Data
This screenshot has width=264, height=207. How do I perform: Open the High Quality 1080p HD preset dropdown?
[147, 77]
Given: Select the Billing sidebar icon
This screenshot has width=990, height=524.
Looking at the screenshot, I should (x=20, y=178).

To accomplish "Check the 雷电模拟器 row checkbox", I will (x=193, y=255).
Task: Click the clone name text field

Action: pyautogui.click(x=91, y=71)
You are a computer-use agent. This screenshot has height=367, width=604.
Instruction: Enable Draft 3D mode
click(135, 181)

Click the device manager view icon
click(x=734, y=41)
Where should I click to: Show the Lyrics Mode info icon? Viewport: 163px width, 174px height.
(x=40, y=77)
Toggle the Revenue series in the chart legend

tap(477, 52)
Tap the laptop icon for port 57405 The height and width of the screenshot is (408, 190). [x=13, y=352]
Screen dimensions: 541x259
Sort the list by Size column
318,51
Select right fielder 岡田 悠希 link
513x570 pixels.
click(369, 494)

* * *

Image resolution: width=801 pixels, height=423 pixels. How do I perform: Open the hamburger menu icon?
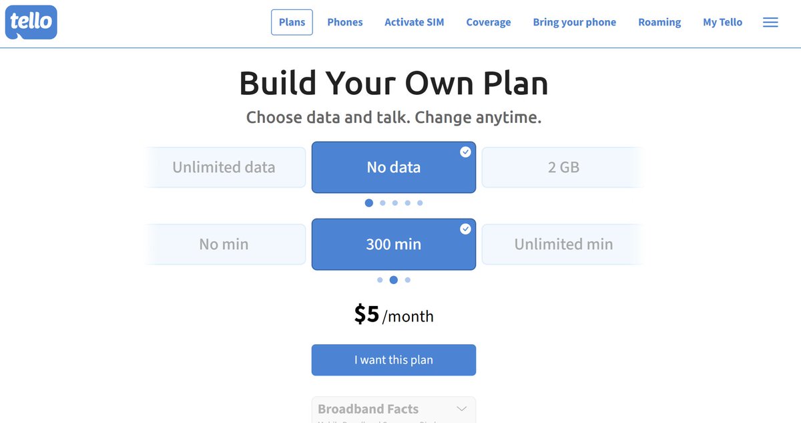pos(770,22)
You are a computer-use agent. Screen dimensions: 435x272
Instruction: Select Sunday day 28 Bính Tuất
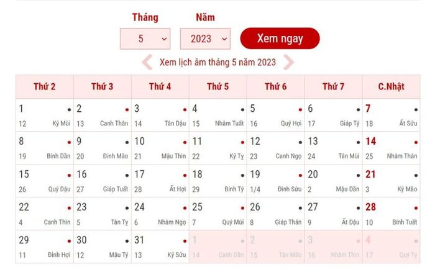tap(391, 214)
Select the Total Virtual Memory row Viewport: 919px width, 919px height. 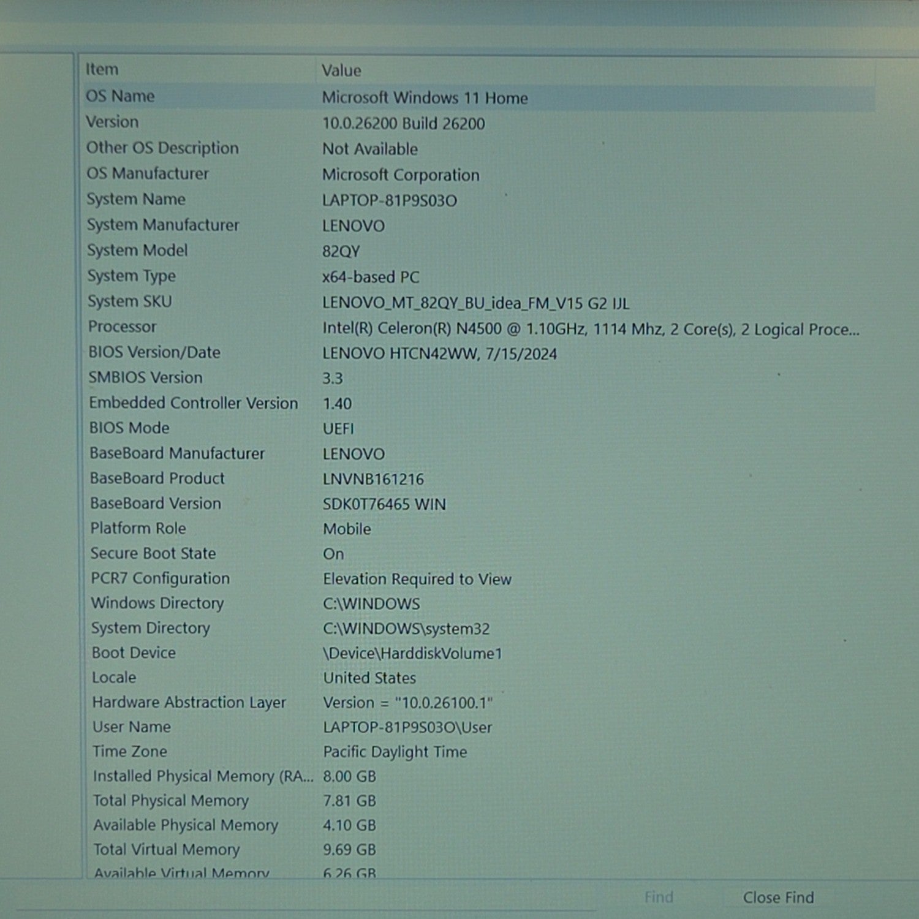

* * *

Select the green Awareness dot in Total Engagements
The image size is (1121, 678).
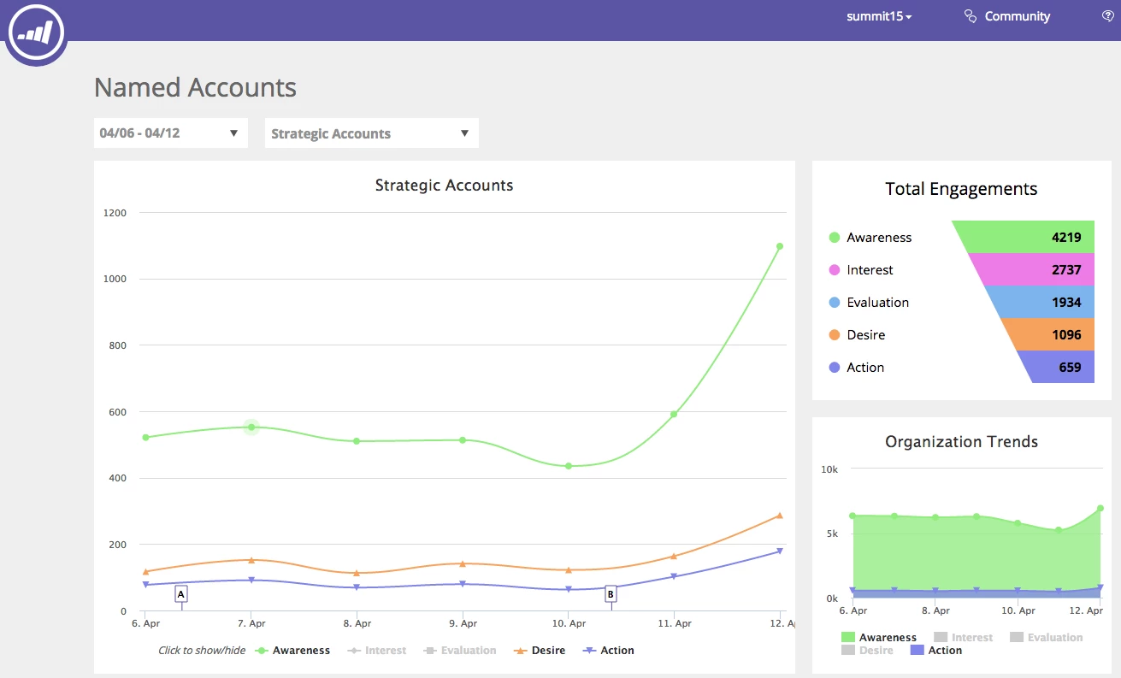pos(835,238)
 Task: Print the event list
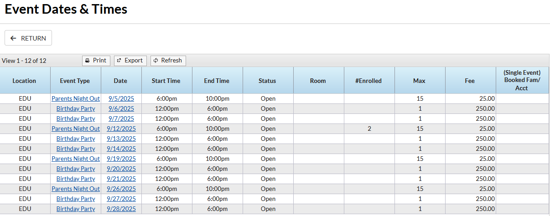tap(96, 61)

Goal of the exercise
Figure out how many lines of the material include the string "dimensions", and reply with only that figure.

Response box
2